** begin Material supplied **
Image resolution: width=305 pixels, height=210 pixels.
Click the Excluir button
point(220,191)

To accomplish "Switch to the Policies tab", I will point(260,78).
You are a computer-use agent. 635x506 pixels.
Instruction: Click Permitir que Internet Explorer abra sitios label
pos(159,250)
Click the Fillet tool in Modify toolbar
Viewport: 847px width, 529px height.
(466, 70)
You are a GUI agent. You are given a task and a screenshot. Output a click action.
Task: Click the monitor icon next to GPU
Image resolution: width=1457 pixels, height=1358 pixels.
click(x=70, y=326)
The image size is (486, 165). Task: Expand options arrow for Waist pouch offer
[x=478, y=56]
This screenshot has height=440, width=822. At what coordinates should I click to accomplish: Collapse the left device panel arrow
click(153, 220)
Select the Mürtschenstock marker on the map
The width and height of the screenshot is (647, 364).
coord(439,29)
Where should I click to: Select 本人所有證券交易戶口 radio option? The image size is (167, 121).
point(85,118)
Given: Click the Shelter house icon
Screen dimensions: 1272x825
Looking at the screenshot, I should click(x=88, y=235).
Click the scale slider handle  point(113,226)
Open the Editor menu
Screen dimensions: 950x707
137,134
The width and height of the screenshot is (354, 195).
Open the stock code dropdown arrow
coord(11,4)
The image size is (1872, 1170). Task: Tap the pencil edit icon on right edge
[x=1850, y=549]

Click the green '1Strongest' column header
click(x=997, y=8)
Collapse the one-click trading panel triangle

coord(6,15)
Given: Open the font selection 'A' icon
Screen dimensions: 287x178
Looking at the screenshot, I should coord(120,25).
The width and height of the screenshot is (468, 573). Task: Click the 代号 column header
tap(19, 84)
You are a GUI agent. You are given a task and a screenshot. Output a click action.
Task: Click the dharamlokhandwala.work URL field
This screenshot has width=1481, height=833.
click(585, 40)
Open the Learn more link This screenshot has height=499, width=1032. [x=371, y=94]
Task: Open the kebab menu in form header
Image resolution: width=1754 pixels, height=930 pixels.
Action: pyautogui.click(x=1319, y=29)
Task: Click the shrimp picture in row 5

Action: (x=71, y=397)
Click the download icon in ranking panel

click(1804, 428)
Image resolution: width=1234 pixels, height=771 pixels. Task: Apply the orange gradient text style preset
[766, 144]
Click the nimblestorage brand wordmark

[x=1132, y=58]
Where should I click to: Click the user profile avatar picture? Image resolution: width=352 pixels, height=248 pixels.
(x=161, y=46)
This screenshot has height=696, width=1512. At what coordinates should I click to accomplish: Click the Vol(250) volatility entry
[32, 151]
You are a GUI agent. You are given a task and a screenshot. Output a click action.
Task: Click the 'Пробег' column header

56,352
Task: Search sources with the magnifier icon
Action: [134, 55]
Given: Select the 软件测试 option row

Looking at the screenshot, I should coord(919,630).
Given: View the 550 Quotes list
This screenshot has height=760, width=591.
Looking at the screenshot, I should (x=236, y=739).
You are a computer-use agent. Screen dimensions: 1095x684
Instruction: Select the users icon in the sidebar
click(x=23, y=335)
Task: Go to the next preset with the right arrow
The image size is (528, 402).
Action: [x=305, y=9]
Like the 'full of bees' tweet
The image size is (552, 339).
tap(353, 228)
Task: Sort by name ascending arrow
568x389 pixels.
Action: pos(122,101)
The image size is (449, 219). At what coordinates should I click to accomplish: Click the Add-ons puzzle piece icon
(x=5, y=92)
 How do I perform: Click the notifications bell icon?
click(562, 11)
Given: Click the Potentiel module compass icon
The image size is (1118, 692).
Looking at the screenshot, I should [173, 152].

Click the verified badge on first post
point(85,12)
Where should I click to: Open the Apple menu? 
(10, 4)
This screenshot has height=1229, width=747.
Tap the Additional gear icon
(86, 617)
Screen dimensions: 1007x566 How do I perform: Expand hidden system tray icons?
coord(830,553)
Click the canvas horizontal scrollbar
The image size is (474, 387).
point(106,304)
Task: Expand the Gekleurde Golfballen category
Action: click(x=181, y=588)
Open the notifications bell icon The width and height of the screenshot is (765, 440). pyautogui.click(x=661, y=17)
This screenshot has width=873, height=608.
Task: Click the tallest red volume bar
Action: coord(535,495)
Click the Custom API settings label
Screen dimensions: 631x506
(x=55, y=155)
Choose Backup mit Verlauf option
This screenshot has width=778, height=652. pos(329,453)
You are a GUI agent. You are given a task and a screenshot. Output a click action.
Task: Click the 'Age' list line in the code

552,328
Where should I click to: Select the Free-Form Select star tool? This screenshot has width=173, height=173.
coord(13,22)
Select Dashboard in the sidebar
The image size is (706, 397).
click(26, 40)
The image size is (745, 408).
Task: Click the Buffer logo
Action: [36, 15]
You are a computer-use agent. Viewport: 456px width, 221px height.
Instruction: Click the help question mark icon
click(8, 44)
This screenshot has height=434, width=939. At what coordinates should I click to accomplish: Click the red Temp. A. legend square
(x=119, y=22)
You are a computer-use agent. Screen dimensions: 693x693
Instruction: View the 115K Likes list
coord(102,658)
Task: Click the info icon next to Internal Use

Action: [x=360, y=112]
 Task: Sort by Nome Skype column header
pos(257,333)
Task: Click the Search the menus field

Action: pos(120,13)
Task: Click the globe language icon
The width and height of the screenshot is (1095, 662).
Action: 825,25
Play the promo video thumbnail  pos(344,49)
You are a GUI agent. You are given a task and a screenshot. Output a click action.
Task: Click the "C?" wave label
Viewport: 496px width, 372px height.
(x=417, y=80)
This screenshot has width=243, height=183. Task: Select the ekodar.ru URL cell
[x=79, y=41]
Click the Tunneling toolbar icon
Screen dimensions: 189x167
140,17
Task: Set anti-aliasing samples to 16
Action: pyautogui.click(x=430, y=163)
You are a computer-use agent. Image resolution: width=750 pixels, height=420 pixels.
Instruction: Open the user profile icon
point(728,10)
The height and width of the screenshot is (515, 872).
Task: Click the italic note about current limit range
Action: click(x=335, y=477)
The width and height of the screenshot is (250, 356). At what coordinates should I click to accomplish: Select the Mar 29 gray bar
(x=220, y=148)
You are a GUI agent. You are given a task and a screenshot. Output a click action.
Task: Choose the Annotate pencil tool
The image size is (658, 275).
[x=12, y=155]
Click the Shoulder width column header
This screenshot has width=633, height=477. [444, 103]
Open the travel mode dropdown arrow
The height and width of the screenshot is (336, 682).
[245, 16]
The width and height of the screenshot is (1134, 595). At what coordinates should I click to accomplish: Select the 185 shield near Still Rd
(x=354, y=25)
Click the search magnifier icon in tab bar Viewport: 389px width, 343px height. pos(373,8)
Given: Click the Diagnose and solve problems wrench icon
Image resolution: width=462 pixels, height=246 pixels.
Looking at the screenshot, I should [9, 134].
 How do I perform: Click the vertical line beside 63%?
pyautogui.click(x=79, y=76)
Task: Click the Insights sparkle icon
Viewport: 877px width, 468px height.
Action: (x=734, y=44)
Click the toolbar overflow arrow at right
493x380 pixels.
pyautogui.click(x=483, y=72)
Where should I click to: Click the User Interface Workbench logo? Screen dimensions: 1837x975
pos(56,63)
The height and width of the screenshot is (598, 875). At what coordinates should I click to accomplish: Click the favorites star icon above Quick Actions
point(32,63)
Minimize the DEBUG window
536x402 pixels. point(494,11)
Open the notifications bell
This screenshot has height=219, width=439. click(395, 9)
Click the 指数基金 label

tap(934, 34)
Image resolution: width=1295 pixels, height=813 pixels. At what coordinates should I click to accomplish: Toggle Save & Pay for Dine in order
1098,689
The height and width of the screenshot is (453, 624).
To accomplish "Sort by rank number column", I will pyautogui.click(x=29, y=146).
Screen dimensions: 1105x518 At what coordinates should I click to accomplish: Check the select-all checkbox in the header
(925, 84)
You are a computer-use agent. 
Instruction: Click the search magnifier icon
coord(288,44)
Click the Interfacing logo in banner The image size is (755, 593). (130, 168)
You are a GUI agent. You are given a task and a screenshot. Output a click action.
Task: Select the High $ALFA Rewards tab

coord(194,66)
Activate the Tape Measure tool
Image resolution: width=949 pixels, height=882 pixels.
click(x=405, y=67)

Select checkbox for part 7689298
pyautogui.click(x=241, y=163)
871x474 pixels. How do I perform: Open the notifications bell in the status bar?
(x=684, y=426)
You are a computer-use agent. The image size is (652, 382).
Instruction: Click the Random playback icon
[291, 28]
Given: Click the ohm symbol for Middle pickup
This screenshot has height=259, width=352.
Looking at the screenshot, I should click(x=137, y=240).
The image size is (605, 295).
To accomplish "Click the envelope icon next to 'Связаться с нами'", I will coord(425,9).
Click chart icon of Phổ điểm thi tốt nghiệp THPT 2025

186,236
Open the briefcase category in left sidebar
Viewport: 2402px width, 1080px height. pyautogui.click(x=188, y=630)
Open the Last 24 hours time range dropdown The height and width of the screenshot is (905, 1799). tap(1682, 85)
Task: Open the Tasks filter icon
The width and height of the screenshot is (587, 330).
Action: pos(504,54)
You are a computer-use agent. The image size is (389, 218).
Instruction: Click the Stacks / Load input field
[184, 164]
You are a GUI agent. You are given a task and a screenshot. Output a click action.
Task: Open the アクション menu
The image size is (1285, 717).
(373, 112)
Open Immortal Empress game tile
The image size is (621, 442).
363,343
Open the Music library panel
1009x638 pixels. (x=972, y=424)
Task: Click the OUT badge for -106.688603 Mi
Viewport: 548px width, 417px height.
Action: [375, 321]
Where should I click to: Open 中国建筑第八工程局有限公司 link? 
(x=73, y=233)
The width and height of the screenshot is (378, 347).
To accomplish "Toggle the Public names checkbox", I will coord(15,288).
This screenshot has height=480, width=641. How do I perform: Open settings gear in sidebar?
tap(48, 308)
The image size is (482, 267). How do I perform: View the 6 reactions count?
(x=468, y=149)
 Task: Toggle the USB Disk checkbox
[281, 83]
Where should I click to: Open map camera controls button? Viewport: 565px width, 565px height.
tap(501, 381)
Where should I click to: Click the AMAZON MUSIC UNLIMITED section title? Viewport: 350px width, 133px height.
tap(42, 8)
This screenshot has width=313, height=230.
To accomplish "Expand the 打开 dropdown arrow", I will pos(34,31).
** end Material supplied **
Work required: Write out the lines from the one containing "Task: Click the info" through the one containing "Action: pyautogui.click(x=430, y=163)", both included, exactly as they appear.

In response:
Task: Click the info icon next to Internal Use

Action: [x=360, y=112]
 Task: Sort by Nome Skype column header
pos(257,333)
Task: Click the Search the menus field

Action: pos(120,13)
Task: Click the globe language icon
The width and height of the screenshot is (1095, 662).
Action: 825,25
Play the promo video thumbnail  pos(344,49)
You are a GUI agent. You are given a task and a screenshot. Output a click action.
Task: Click the "C?" wave label
Viewport: 496px width, 372px height.
(x=417, y=80)
This screenshot has width=243, height=183. Task: Select the ekodar.ru URL cell
[x=79, y=41]
Click the Tunneling toolbar icon
Screen dimensions: 189x167
140,17
Task: Set anti-aliasing samples to 16
Action: pyautogui.click(x=430, y=163)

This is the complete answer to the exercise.